POJ 3660 Cow Contest
| Time Limit: 1000MS | Memory Limit: 65536K | |
| Total Submissions: 7628 | Accepted: 4243 |
Description
N (1 ≤ N ≤ 100) cows, conveniently numbered 1..N, are participating in a programming contest. As we all know, some cows code better than others. Each cow has a certain constant skill rating that is unique among the competitors.
The contest is conducted in several head-to-head rounds, each between two cows. If cow A has a greater skill level than cow B (1 ≤ A ≤ N; 1 ≤ B ≤ N; A ≠ B), then cow A will always beat cow B.

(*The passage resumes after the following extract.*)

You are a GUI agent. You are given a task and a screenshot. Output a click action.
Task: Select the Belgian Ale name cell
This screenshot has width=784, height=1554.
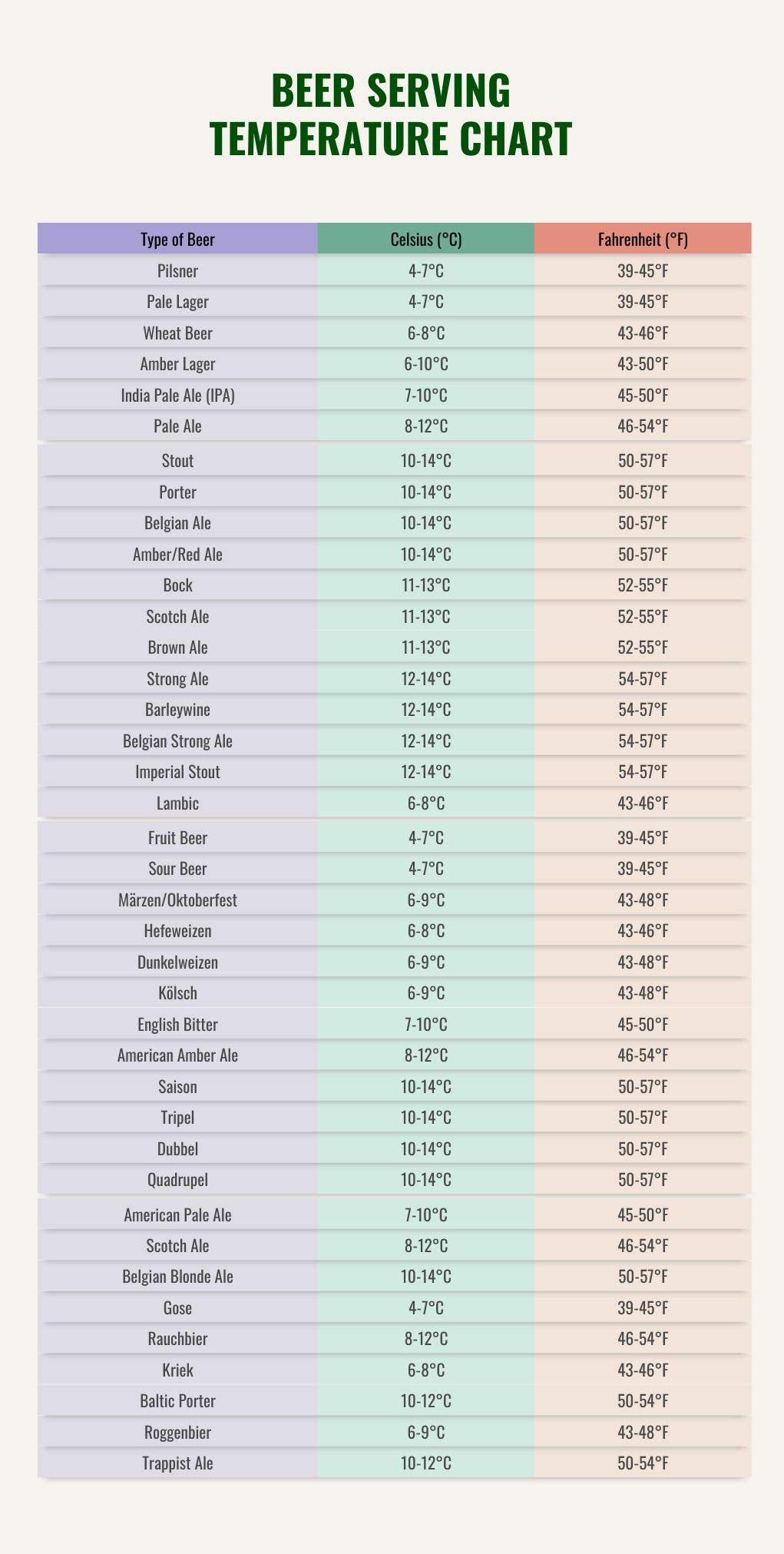(x=177, y=523)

Farmer John is trying to rank the cows by skill level. Given a list the results of M (1 ≤ M ≤ 4,500) two-cow rounds, determine the number of cows whose ranks can be precisely determined from the results. It is guaranteed that the results of the rounds will not be contradictory.
Input
* Line 1: Two space-separated integers: N and M
* Lines 2..M+1: Each line contains two space-separated integers that describe the competitors and results (the first integer, A, is the winner) of a single round of competition: A and B
Output
* Line 1: A single integer representing the number of cows whose ranks can be determined
Sample Input
5 5 4 3 4 2 3 2 1 2 2 5
Sample Output
2
// 牛 A能打败 牛B 问有多少个牛的顺序能被确定。
//记录每个牛的度,如果等于N-1 表示能确定顺序。
#include <iostream>
#include <stdio.h>
#include <string>
#include <cstring>
#include <cmath>
#include <algorithm>
#define N 109
using namespace std;
int mp[N][N];
int n,m;
int a,b;
int deg[N];
int main()
{
while(~scanf("%d %d",&n,&m))
{
memset(deg,0,sizeof deg);
memset(mp,0,sizeof mp);
for(int i=1;i<=m;i++)
{
scanf("%d %d",&a,&b);
mp[a][b]=1;
}
for(int i=1;i<=n;i++)
for(int j=1;j<=n;j++)
for(int k=1;k<=n;k++)
if(mp[j][i] && mp[i][k])
mp[j][k]=1;
for(int i=1;i<=n;i++)
for(int j=1;j<=n;j++)
{
if(mp[i][j])
{
deg[i]++;
deg[j]++;
}
}
int ans=0;
for(int i=1;i<=n;i++)
if(deg[i]==n-1)
ans++;
printf("%d\n",ans);
}
return 0;
}